Gerry Blackburn of the Apollo 1 Program speaks to the attendees at the memorial for fallen astronauts. This year marks the 15th anniversary of the Columbia disaster, the 32nd anniversary of the Challenger disaster, and 51st anniversary of the Apollo 1 fire.


By Tammye McDuff

The Columbia Memorial Space Center [CMSC] held an Astronaut Commemoration on Saturday, January 27th, honoring the astronauts of the Challenger, Columbia, and Apollo I, all of whom were lost in accidents.

This year marks the 15th anniversary of the Columbia disaster on February 1, 2003; the 32nd anniversary of the Challenger on January 28, 1986 and 51st anniversary of the Apollo 1 fire on January 27, 1967. All three NASA tragedies happened within the same week, and in memory CMSC held a special program that included an engineer who worked on the Apollo program.

“I think it is important that we remember these missions,” said Executive Director Ben Dickow, “Each one had a very strong thread about education, inspiration and opportunity running through it. That is what we try to do here.” He went on to say that we are always looking forward, “Many of the young people here today, could be the next astronauts on a Mission to Mars. As much as today is one of remembrance, it is also one of the future.”  A brief moment of silence was held in tribute of the three disasters.

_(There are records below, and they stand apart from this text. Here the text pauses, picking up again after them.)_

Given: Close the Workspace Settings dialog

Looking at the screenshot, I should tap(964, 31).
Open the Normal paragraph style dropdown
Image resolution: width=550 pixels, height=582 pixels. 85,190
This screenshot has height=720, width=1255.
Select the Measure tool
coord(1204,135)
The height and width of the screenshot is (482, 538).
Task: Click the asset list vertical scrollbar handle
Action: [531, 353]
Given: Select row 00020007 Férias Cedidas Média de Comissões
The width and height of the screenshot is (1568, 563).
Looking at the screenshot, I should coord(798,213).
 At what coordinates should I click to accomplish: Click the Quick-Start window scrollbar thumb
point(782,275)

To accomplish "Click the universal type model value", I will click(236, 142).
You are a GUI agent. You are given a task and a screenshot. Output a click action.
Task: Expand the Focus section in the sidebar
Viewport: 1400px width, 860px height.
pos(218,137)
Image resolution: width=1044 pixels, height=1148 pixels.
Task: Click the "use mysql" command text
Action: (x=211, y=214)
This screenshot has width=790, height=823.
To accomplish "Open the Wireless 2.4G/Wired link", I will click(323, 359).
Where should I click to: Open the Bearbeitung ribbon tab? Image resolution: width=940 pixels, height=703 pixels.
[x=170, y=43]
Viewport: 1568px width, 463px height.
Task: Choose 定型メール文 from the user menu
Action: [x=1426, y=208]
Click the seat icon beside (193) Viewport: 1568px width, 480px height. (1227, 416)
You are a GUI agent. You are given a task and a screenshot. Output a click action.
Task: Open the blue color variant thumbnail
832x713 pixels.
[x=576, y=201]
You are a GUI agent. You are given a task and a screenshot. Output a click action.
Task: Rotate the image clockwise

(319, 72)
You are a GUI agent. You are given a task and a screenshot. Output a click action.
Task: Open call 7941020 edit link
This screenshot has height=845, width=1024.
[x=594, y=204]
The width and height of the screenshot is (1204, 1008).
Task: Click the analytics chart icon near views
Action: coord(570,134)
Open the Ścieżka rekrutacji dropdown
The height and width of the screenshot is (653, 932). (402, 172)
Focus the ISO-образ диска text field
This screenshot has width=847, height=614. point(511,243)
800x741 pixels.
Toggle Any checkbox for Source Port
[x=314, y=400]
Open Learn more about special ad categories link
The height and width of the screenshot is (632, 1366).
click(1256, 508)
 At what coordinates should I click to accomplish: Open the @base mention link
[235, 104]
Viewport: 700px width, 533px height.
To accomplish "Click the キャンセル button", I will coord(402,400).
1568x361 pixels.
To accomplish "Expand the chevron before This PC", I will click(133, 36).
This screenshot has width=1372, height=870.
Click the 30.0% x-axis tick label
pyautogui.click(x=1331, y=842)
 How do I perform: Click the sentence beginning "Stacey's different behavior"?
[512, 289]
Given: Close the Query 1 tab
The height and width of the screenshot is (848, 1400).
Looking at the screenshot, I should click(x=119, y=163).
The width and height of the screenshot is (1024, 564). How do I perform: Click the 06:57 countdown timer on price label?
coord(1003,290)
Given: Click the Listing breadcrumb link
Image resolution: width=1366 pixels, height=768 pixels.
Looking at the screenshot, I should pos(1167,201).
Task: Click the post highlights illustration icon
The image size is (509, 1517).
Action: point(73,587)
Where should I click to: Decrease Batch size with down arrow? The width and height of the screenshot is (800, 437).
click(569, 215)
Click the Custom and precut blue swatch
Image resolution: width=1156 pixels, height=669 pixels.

The CMSC site is the national memorial to the Columbia Shuttle. A special exhibit is on display feature photos and bios of each astronaut as well as newspaper headlines, special books and memorabilia. “As NASA’s official memorial to the Columbia shuttle and crew, CMSC is the appropriate place for these commemoration events,” adds Dickow.

Special speaker Gerry Blackburn, worked on Apollo program,” I remember astronauts saying they wanted the space projects to continue, and in their memory we need to cherish that.” The term derives from the Greek words ástron meaning “star”, and nautes meaning “sailor”.  “Every one of these individuals were star sailors,” says Blackburn, “They took the road less traveled and paid the ultimate sacrifice to sail the stars.”

The Space Center opens at 10am. Admission to the Center was free, as part of its participation in SoCal Museum Free Day. The first 10 CMSC members received a commemorative coin.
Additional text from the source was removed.